Dharmasthala case: political certainty meets judicial reality

 When public anger over the Soujanya rape and murder refused to fade, Karnataka’s Home Minister G Parameshwara chose personal wish  over facts. He declared the case a “closed chapter,” insisting there was no scope for reopening it. Deputy Chief Minister D K Shivakumar went a step further. In his characteristic bluntness, he dismissed allegations against the powerful Dharmasthala establishment as `shadyantra', effectively taking sides with the temple’s administrators. Those statements were not casual remarks; they shaped the State’s posture of denial for years.

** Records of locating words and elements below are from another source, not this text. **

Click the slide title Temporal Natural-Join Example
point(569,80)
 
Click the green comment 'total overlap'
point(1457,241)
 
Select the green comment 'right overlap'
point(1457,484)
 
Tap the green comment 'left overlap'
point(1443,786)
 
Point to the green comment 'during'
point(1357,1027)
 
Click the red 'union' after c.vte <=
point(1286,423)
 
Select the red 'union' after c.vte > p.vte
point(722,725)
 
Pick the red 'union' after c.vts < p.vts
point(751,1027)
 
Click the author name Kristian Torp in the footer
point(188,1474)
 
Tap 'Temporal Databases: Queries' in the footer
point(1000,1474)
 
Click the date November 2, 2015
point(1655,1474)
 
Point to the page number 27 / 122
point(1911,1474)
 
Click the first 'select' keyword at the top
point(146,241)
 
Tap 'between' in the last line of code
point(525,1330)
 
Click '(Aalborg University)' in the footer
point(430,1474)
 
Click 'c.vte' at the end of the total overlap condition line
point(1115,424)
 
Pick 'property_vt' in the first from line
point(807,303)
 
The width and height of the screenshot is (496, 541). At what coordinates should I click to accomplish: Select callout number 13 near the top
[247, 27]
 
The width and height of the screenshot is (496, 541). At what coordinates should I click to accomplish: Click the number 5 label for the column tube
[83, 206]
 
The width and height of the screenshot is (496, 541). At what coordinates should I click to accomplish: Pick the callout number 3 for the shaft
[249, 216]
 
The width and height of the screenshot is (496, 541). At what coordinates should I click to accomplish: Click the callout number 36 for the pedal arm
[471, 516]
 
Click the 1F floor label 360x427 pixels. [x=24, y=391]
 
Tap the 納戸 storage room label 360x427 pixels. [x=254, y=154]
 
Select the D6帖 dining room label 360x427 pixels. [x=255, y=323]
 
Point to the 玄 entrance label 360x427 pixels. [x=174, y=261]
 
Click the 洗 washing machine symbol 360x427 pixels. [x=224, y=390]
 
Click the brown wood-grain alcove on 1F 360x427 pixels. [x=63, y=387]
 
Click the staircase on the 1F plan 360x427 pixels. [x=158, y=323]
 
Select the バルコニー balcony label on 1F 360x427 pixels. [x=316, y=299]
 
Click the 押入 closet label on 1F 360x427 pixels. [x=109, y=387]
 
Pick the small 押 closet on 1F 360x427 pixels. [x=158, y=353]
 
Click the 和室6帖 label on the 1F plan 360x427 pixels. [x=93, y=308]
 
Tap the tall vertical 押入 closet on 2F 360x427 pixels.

The Karnataka High Court’s recent order has now rendered those political certainties untenable. By seeking full details of seventy-four unnatural death cases including that of Soujanya, recorded over two decades in and around Dharmasthala, the court has made it clear that closure declared by politicians carries no legal sanctity. More significantly, the court has revived a question the government deliberately buried: compliance with the CBI court’s order to set up an acquittal committee, in the Soujanya case.

That order went to the heart of institutional wrongdoing. While acquitting Santosh Rao, the CBI court recorded that the police had consciously framed an innocent man and derailed the investigation. It therefore directed the State to constitute an acquittal committee to identify and fix responsibility on the erring officers. This was not advisory. It was a mandate. The government and the police ignored it.

That silence now appears calculated. An acquittal committee would not merely expose individual officers; it would trace the chain of command behind a fabricated prosecution. It would reveal who needed a convenient culprit, who authorised the narrative of closure, and who benefited from justice being misdirected. This prospect explains the rare political consensus—across ruling and opposition lines—to look away.

The High Court has ended that comfort. Parameshwara’s “closed chapter” and Shivakumar’s “conspiracy” claims now stand against a judicial record that speaks of plots, suppression, and defiance of court orders. For the public, this intervention restores a fragile but vital belief: that when politics shields power, courts can still force the truth back into the open.